A longtime personal friend, mentor and teacher, he lived a long, full, rich life. Among his 50 documentaries, All My Babies (1953) for the Georgia Department of Public Health included a live birth to educate black midwives working in rural poverty in the deeply segregated south. I was privileged to travel with George to visit the family of Mary Coley, the midwife featured in the film, and of some of the babies she birthed.
George’s media activism was firmly rooted in community. The NYTimes:
Mr. Stoney had only recently joined the faculty of New York University’s film school in 1971 when he helped found the Alternate Media Center, a university project for training students and community members how to use video cameras, a technology that was new at the time. That project led to his interest in another newly emerging medium — cable television — and the opportunity its vastly expanded spectrum presented for grass-roots filmmaking.
With other media-savvy activists, including his Media Center co-founder, Red Burns, Mr. Stoney helped create the National Federation of Local Cable Programmers, which began lobbying industry and government regulatory agencies. If cable companies were going to put their cables beneath or above public streets, they argued, they should be required to give citizens a share of the new cable broadcast spectrum — public access. That requirement was added to federal communications law in 1984.
A few weeks ago friends sang for him at his Patchogue, Long Island, birthday bash. The annual summer gathering brought together family, friends, students and colleagues from around the world. From his hometown obit:
“George Stoney was one of the pioneers of documentary film, bringing his early work and training as a journalist to enrich the genre,” said Jane Daugherty, a family friend who teaches journalism at the University of Miami. “As a friend, more importantly, he was an inspiration: dedicated to social justice and to making public television and his films tools of democracy. He was also an extraordinary teacher at NYU and Stanford and in the larger community of filmmakers. He will be missed.” …
He was born in Winston-Salem in 1916. He graduated from Reynolds High School in 1933 and went to the University of North Carolina at Chapel Hill, where he graduated in 1937 with a bachelor’s degree in English and journalism.
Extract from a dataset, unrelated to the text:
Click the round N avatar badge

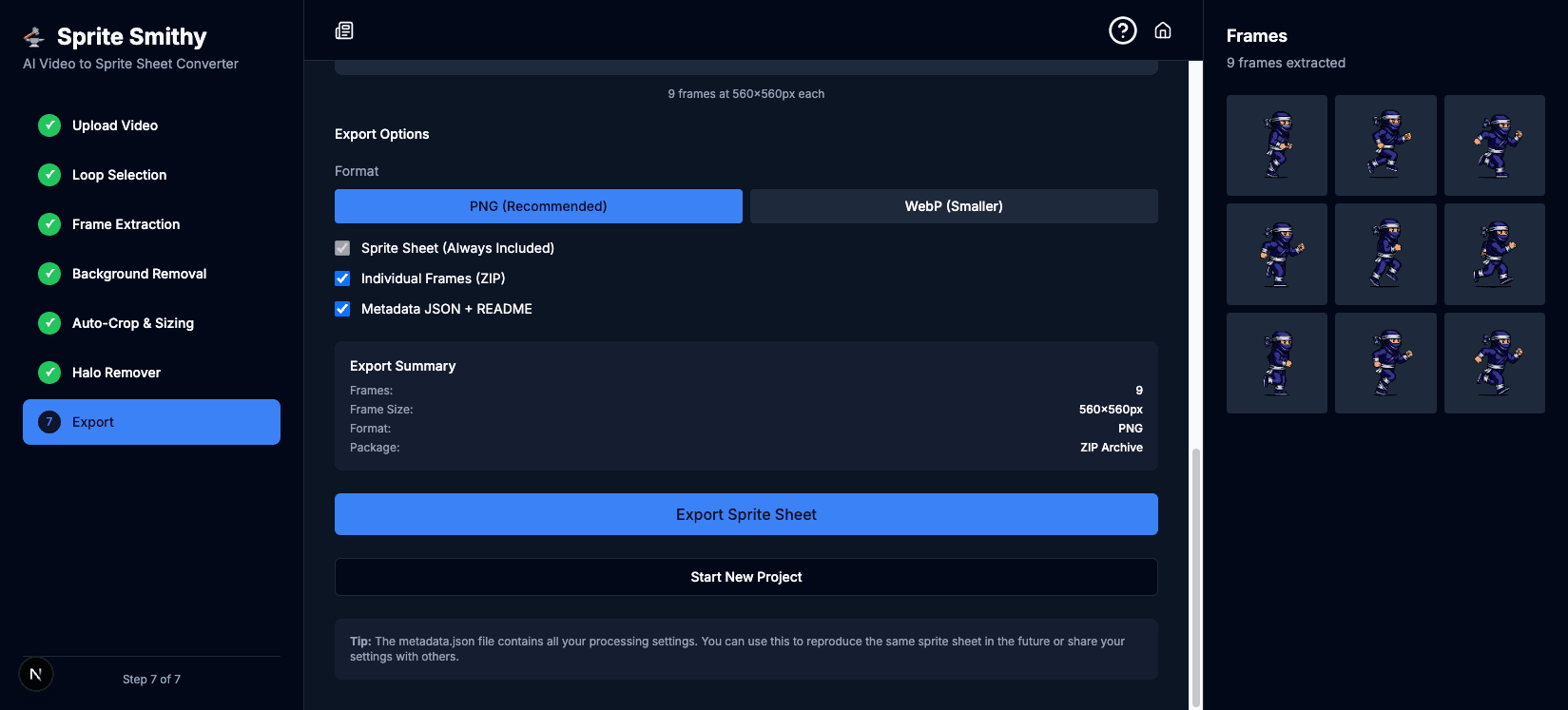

“His father was a traveling preacher who did not make a lot of money,” Daugherty said, “so George quite literally worked his way through the University of North Carolina in the 1930s, sometimes sleeping in unheated attics of friends because he could not afford a rooming house or place in a dorm.”
In this 2012 POV interview he articulates his theory of documentary filmmaking, the same one he taught me nearly 30 years ago and the one that I have followed to this day. His legacy lives on in all of his students.